Breaking Christian News

Israel Set Apart: The Incredible Story Behind the Commander of Israel's Field Hospital Unit

Teresa Neumann : Jan 7, 2014
Lea Speyer – Breaking Israel News

The next time you read about an Israeli medical team rushing to the scene of a disaster, remember the son of a little boy thrown off a train by his mother on the way to her death (and ultimately saved by a Christian woman) and his passion to save the world one life at a time.

Dr. Ofer Merin(Israel)—Dr. Ofer Merin, commander of the IDF Field Hospital Unit in Israel, has led his team on medical rescue missions to Haiti, Japan, and the Philippines. As head of the trauma unit at the Shaare Zedek Medical Center in Jerusalem and its emergency preparedness for mass casualty program, Dr. Merin is an expert on helping people survive. (Photo: Courtesy of Dr. Ofer Merin)

No wonder, as Merin himself is the product of a horrific incident of survival.

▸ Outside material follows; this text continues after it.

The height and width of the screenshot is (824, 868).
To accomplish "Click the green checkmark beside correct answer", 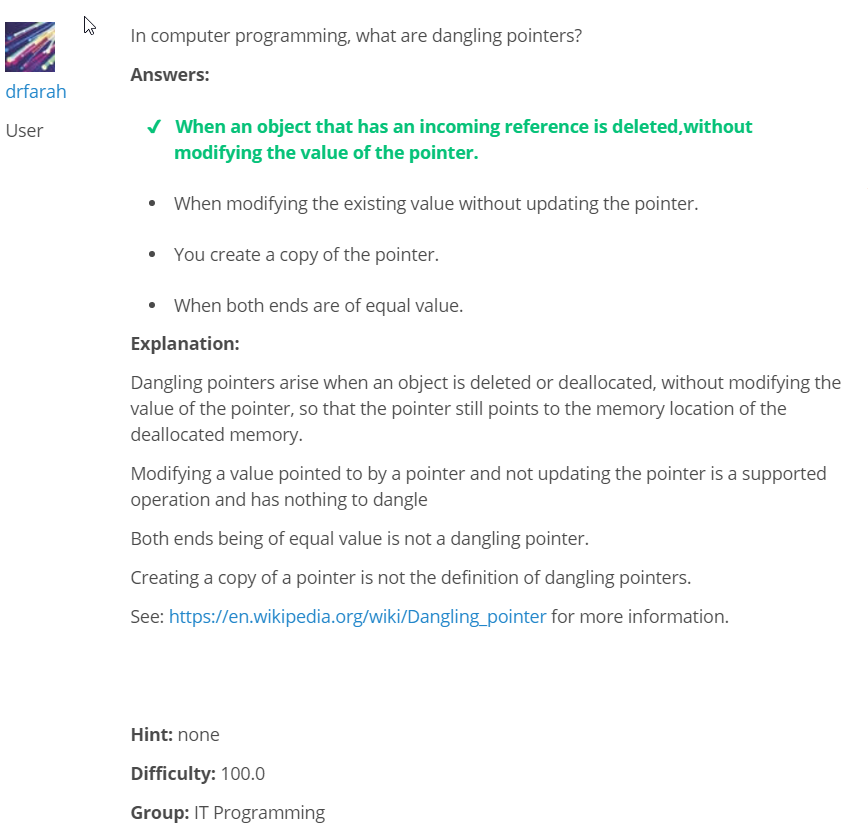I will tap(154, 127).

Breaking Israel News published the doctor's testimony. It goes like this:

"During the Holocaust, in a ghetto in Poland, all the Jews were rounded up and put on trains by the Nazis. One mother knew the final destination of the trains: Auschwitz. With one last look at her children, a son aged 8 and a daughter aged 6, this mother threw her children out of the train. The children ran away to a small Polish village and there a young Christian lady hid these two children for the duration of the war. The war ended and the children survived. A few years after the war, with the founding of the State of Israel, the children made their way to Israel and began their lives here. The boy eventually got married and had three children. Dr. Merin is the second son of this boy who was saved by the kindness of the young Christian woman."

Dr. Merin is quoted as saying he believes the story embodies a principle of his, a familiar saying in Judaism: "To save one person's life is to save the whole world."

That belief has set the Israel's Field Hospital Unit apart from other units around the world. While most medical teams don't leave on missions until its relatively safe, Merin's team is on the way immediately.

"Some say don't leave Israel if you don't know where you are going to go," said Merin. "No—[As in the case of the disaster in Haiti] if we would have waited, we would have lost 24 hours."

Not only that, but the report adds, "Arriving with the unit are not just medical and rescue professionals, but a host of the latest technologies, some of which are not even available in the countries they are working in. To further add to the extraordinary efforts of the Field Hospital unit, all equipment is left behind, regardless of circumstances."

So the next time you read about an Israeli medical team rushing to the scene of a disaster, remember the son of a little boy thrown off a train by his mother on the way to her death, and his passion to save the world one life at a time.